While this positive attitude towards Brexit was to bee expected in such a speech, a key point from the budget for many people will be just how much money Brexit will continue to cost.

We have already almost over 700 million pounds in Brexit preparations, and today I am setting aside over the next two years, another 3 billion pounds, and I stand ready to allocate further sums if and when needed.

‘Revive the dream of home ownership’

Phillip Hammond announced that the government would abolish stamp duty for over 80 per cent of first-time buyers, in a somewhat surprising move that was described as the ‘rabbit out of the hat’ moment of his speech.

But while Hammond’s words might have struck a cord with young people – The chancellor said he wants to ‘revive the dream of home ownership’ – the actual facts may feel less helpful. While the cut in stamp duty will be welcomed by those who are currently in, or close to being in, a position to enter the housing market, it makes little difference for those who are aspiring to do so in the next few years, for whom house prices aren’t going to get any lower, and earning and saving money isn’t likely to get any easier.

Northern Ireland will get an extra £540m

Northern Ireland will get an extra £540m to spend on infrastructure over the next four years as a result of the Budget; however day-to-day will be reduced in real terms, as although it will be increased by £120m, this is a reduction when inflation is taken into account.

Usually, spending in Northern Ireland is mainly determined by the Barnett Formula, which means that if spending rises or falls on public services in England, it will do so accordingly, and by a proportionate amount, in NI. However this is currently complicated somewhat by the lack of a devolved government in Stormont.
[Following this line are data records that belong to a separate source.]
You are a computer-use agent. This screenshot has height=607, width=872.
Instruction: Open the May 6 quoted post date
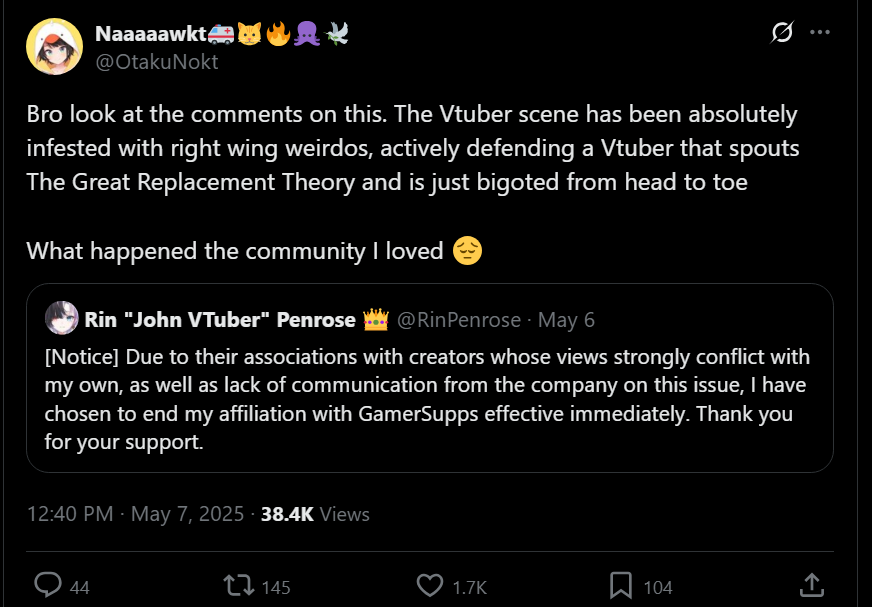566,320
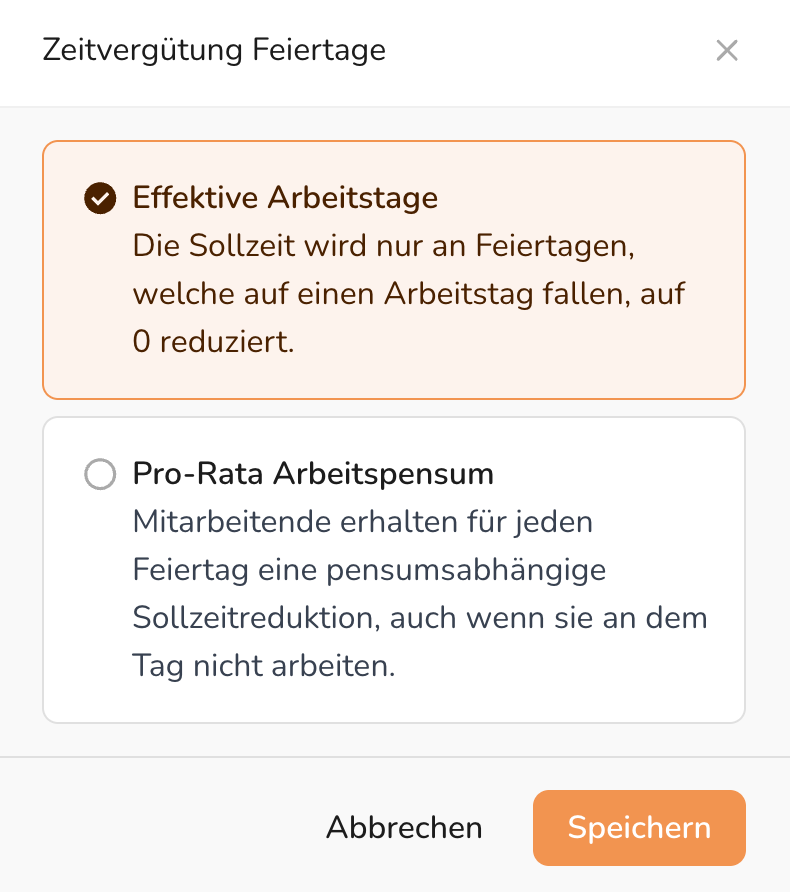
Task: Click the description text starting "Die Sollzeit wird"
Action: (x=385, y=246)
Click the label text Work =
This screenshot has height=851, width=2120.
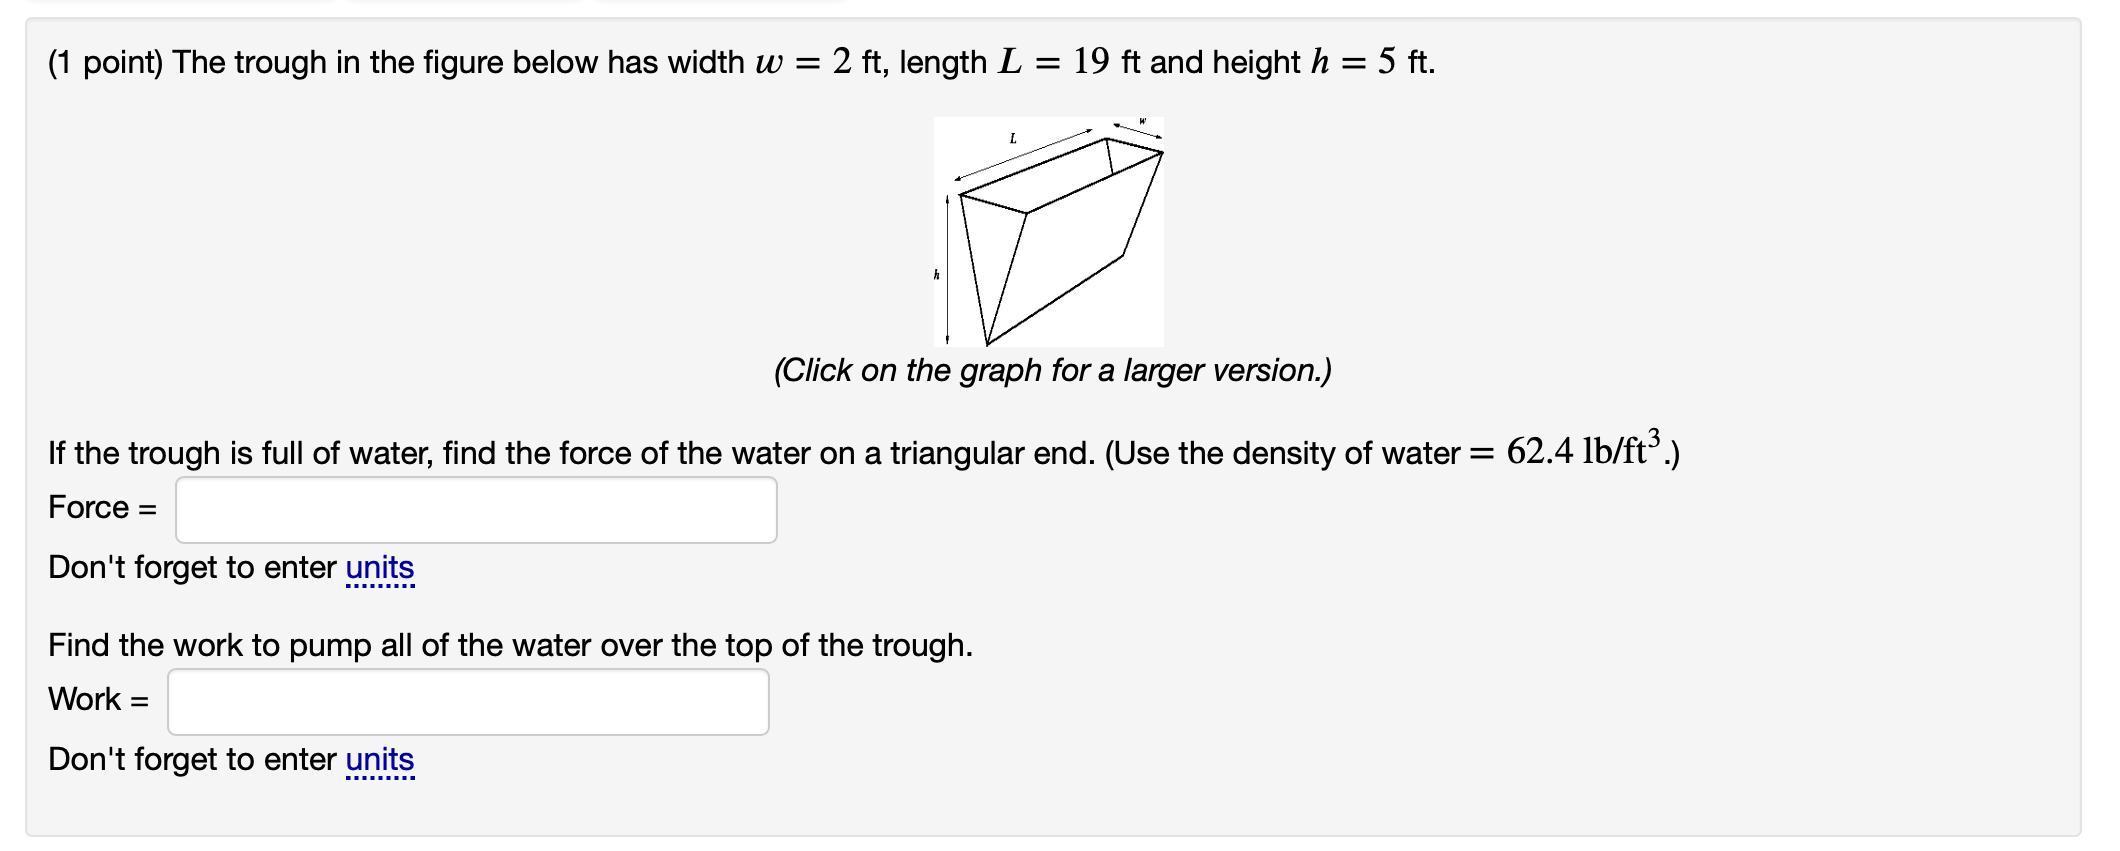98,701
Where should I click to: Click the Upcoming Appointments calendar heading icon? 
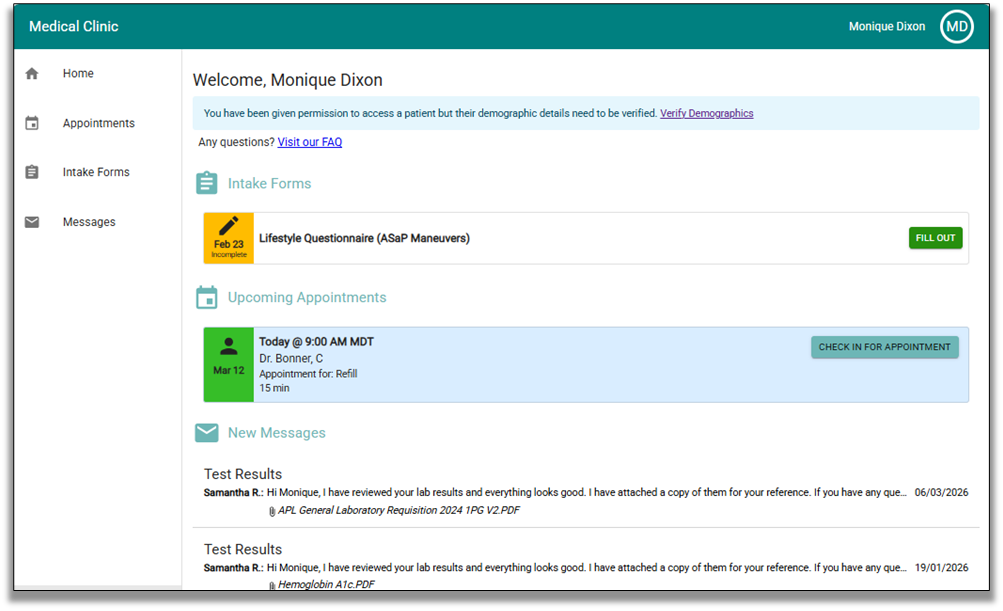point(207,297)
New in this budget was the announcement of a consultation on a city deal for Belfast, which would allow the city to have powers to create economic and business growth, and also decide how public money should be spent. Allow this was welcomed for Belfast, many are frustrated that other parts of Northern Ireland are not treated similarly.

‘Tackling excessive alcohol consumption by the most vulnerable people’

The budget brought mainly good news for alcohol connoisseurs, with wine, whisky and beer getting no more expensive; but the chancellor did pledge to taxes from 2019 on  ‘cheap, high strength, low quality’ alcohol, such as white ciders.

Not all cider is being targeted, primarily because of the role cider makers play in rural communities, but the chancellor said the move on higher percentage cider was to tackle ‘excessive consumption by the most vulnerable people’.

His decision reflects the stance from the charity Alcohol Concern, which dubbed white cider ‘heroin’ for alcoholics, and the public health groups report that white cider’s high strength and cheap cost means it appeals to homeless people and the young.

Freeze on fuel prices

One of the most noticeable and accessible benefits of the budgets for most people will be the freeze on fuel prices, which will be welcomed by drivers across the UK.

However, as Martin Lewis, the popular money saving expert says ‘the entire budget itself is five hundred pages, and it’s probably going to be this weekend before we actually know what was in it and how it’s going to impact people in the future.’

Just as the way Phillip Hammond’s speech was arguably more concentrated on ideological vision than factual details was to be expected, Labour Leader, Jeremy Corbyn’s reaction to it – he said ‘they call this a budget fit for the future. The reality is, this is a government no longer fit for office.’ – was just as predictable. There respective comments were exactly what was to be expected from politicians in their shoes, but just as we’ll have to wait for all the facts and implications of the budget to emerge, we’ll have to wait a whole lot longer before we know which, if either, of them was right.